DIRECTIONS> For the records below, say how many lines contain the string "ordenada". Give the number only.
-- SOURCE DATA follows --
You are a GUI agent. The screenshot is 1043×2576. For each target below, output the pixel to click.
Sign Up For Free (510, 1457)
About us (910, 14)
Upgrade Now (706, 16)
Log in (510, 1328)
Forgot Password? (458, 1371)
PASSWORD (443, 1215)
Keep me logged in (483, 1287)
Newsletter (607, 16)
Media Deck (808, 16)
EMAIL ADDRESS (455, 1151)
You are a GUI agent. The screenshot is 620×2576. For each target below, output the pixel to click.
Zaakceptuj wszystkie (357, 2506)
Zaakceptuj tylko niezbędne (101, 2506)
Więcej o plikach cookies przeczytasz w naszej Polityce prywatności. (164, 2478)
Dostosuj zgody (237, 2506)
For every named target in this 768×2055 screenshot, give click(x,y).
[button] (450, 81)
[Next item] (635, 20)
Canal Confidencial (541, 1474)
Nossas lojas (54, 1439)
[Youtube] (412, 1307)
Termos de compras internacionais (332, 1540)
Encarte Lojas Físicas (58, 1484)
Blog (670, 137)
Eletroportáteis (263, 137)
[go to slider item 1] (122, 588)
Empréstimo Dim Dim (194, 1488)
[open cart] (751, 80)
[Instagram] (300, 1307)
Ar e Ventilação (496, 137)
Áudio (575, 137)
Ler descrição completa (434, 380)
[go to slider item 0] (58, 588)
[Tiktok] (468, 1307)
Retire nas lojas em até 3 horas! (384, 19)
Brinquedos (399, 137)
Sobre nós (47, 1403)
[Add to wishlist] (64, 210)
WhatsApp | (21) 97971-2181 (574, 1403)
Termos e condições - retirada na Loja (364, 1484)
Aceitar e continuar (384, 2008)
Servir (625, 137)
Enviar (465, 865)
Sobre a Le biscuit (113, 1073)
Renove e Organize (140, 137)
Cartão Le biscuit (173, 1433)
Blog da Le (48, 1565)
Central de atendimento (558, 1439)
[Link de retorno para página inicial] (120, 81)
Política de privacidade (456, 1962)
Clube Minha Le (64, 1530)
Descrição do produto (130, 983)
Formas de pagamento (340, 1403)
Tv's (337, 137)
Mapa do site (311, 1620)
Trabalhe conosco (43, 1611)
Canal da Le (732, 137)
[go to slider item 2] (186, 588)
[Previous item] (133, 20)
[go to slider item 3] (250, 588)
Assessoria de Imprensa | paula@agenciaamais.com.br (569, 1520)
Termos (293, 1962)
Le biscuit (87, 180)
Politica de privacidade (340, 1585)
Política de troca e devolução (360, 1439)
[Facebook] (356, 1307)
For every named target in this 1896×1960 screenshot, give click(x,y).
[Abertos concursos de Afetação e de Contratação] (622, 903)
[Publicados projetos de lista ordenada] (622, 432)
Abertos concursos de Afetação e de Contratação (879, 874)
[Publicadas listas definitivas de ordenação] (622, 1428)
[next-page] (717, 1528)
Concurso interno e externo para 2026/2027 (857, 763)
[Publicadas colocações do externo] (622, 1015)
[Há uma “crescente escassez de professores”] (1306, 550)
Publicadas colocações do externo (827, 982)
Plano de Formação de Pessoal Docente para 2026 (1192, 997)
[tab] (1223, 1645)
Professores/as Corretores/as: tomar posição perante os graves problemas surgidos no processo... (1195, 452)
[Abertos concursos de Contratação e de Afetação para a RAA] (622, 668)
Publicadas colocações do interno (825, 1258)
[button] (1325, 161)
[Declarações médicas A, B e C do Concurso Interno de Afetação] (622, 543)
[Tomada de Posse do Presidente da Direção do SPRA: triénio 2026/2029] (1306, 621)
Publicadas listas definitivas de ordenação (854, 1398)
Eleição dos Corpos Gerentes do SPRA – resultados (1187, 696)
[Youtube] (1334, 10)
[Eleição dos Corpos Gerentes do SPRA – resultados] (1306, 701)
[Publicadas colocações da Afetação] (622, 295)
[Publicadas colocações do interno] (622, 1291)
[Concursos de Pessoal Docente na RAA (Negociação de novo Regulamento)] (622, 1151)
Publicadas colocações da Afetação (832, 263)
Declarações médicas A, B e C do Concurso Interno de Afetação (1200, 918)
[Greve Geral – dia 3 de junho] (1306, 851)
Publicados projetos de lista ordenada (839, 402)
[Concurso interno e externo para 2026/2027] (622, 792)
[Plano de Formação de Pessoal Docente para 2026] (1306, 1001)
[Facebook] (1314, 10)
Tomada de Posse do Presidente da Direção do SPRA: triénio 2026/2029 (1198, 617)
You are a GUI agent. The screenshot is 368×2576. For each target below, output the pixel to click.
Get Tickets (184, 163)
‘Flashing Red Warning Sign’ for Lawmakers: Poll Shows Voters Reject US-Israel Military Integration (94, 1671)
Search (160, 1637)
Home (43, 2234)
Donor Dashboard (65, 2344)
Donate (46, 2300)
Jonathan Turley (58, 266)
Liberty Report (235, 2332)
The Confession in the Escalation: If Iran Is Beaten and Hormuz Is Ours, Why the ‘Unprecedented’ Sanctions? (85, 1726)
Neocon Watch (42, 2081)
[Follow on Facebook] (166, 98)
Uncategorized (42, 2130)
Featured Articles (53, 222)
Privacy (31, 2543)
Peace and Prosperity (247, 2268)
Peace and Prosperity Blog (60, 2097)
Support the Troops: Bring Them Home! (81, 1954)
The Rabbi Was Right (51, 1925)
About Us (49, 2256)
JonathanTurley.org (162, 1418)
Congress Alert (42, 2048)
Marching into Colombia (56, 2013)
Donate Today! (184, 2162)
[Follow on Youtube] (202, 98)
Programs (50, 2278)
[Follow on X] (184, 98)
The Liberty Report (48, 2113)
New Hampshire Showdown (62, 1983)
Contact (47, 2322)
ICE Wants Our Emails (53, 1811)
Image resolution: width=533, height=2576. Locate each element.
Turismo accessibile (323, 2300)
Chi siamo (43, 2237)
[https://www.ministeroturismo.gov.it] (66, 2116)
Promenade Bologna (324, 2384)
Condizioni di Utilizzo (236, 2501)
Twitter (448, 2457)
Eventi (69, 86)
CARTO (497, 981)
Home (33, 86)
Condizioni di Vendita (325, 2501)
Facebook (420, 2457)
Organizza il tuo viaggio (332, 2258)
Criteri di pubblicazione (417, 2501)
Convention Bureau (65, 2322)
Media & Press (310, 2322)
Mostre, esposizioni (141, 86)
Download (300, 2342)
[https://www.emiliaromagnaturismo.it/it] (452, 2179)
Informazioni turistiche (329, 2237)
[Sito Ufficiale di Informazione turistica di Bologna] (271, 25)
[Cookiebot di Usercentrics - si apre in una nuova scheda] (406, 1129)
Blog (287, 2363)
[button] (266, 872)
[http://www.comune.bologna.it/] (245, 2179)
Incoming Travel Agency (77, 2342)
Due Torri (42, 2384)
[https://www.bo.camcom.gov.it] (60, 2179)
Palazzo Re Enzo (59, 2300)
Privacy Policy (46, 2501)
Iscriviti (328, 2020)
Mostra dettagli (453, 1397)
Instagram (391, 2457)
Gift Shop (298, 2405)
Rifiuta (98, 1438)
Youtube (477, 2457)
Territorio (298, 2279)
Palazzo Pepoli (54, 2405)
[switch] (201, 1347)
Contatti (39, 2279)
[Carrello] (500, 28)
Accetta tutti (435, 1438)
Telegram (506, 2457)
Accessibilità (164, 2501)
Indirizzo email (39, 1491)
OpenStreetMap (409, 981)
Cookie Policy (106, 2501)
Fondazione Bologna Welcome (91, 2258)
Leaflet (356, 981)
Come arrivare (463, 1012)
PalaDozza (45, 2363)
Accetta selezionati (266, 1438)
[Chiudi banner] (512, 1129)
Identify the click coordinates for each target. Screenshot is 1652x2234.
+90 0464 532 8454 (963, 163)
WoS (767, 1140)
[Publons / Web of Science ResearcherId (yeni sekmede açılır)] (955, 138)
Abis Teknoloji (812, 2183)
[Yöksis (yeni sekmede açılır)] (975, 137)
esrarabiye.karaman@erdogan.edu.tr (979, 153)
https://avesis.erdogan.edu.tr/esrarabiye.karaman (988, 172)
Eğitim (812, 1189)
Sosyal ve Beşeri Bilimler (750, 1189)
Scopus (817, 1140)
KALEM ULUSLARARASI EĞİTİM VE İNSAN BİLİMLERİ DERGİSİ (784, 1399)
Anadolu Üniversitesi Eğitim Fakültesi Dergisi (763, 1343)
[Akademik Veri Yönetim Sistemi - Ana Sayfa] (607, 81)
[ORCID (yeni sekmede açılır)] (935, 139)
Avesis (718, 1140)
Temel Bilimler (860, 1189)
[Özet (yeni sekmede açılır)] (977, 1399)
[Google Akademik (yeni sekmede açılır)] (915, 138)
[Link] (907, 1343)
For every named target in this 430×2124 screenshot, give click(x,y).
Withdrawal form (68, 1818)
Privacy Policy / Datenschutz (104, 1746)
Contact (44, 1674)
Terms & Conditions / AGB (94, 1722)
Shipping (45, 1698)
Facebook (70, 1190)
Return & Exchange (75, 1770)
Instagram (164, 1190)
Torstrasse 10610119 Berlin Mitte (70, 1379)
-- SOURCE DATA concluded --
RESULT FOR THIS TASK> 2